Ive solved it both ways, plus an additional way, for a number of routes I maintain.
PUT
I hang a bool property off the representation, `cancelled` or `deleted`. Flip the bool to false and PUT it back. PUT /orders/12345
POST
per the spec allows partial updates. Do the same as the PUT scenario, except partial POST it back. POST /orders/12345
PATCH
the same as the above two, except it's a patch payload describing only the property which has changed.
Less concretely to your question, here's my take from experience on each of these approaches. I'm just going to brain dump some thoughts/questions I've had from the field
PATCH
Its awesome to send just what you need. Very message oriented. There are a few gotchas with patch though.

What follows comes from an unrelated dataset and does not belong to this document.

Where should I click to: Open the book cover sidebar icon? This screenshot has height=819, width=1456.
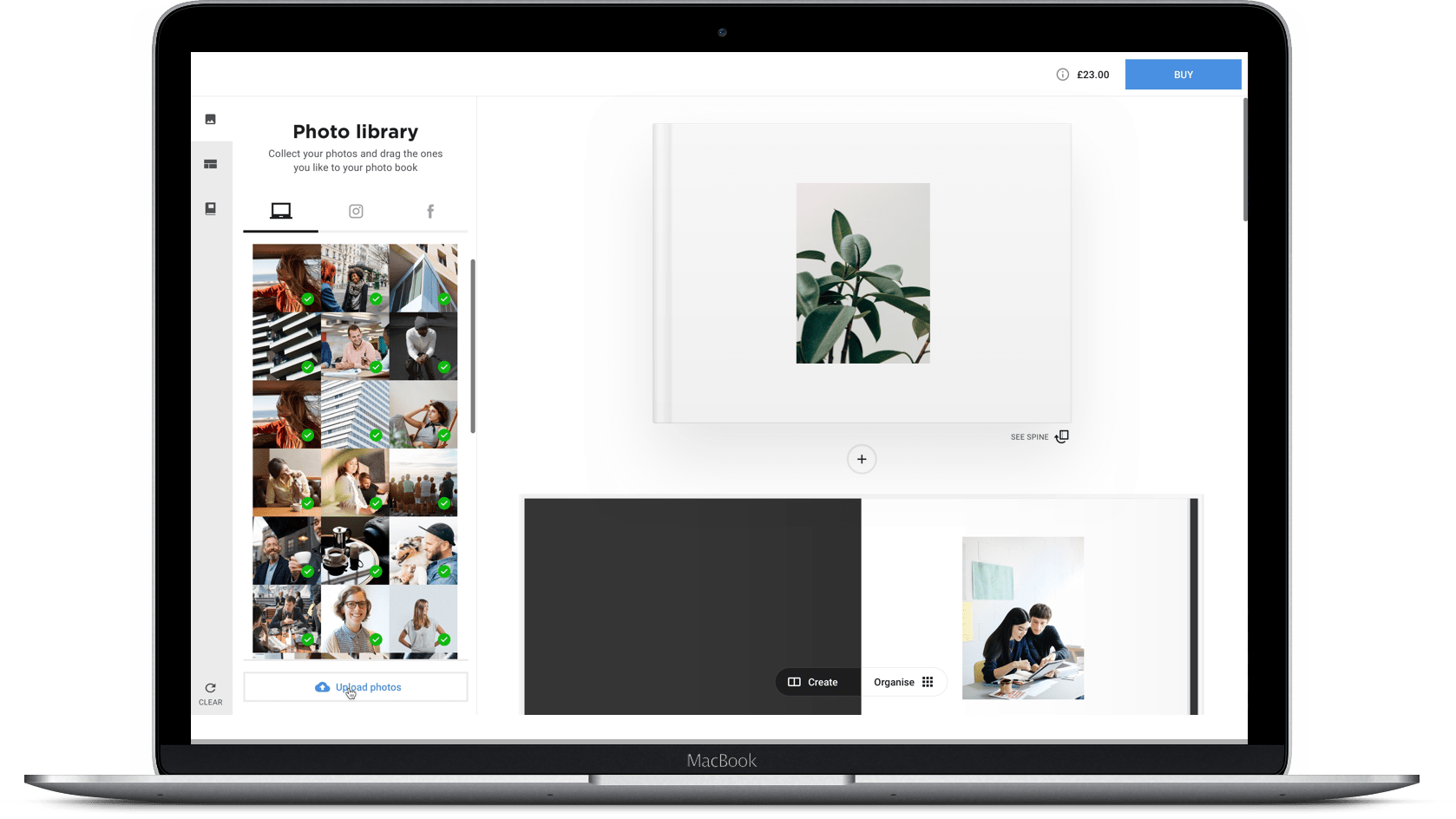tap(210, 209)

1. elements of arrays are no longer addressable by their id. Instead, an elements ordinality becomes the id. This drives me completely insane. Unless you do something like Netflix's Falcor where arrays are represented as objects, there's no getting around it unless a different flavor of patch is used. At which point you're requiring your clients to account for yet another media format.

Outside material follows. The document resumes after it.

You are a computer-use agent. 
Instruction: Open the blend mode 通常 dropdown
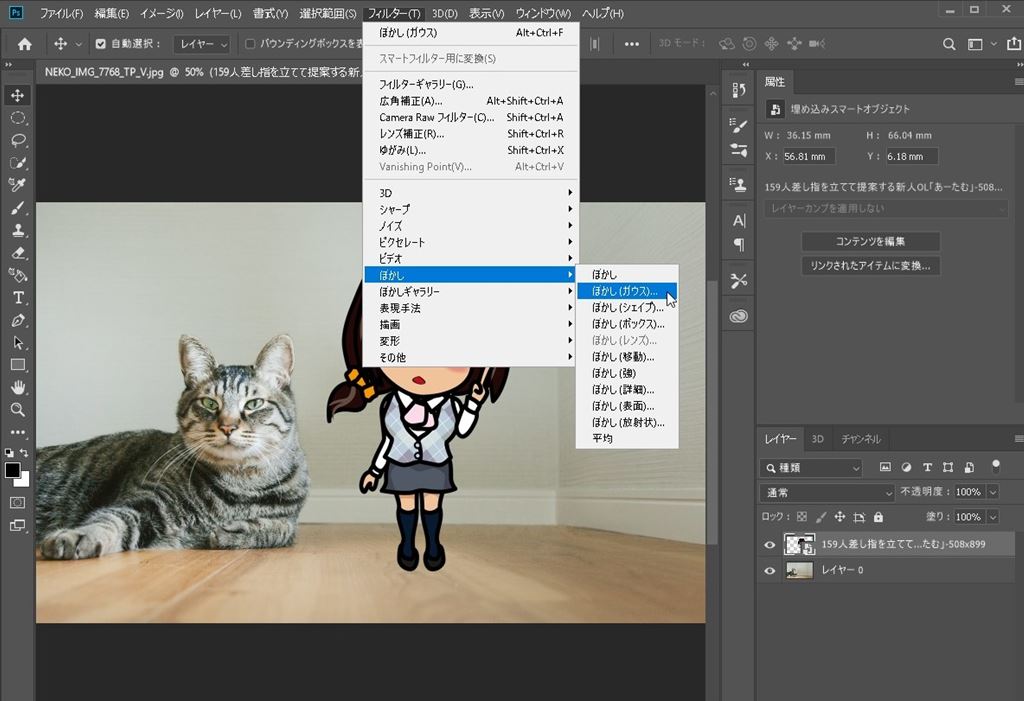tap(827, 493)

2. Hints that my representation (aggregate) is two big. Can I break it up? Do I really need a transaction around the whole thing? Can I make separate routes for this? If its not too big, maybe just a few properties, then PUT would work fine.
POST
I just loath partial updates because they force you to write some gnarly code. What does the absence of a property mean; null-out or no change? You need to account for each property in the representation. Can't just whack the whole thing straight into the database ... unless of course that's your design.
PUT
The cleanest imho. Just flip the bit and send the whole thing back. Getting the cancellations is easy without polluting the uri space by using query params - /orders?cancelled=true
I like mca's network-level meanings too.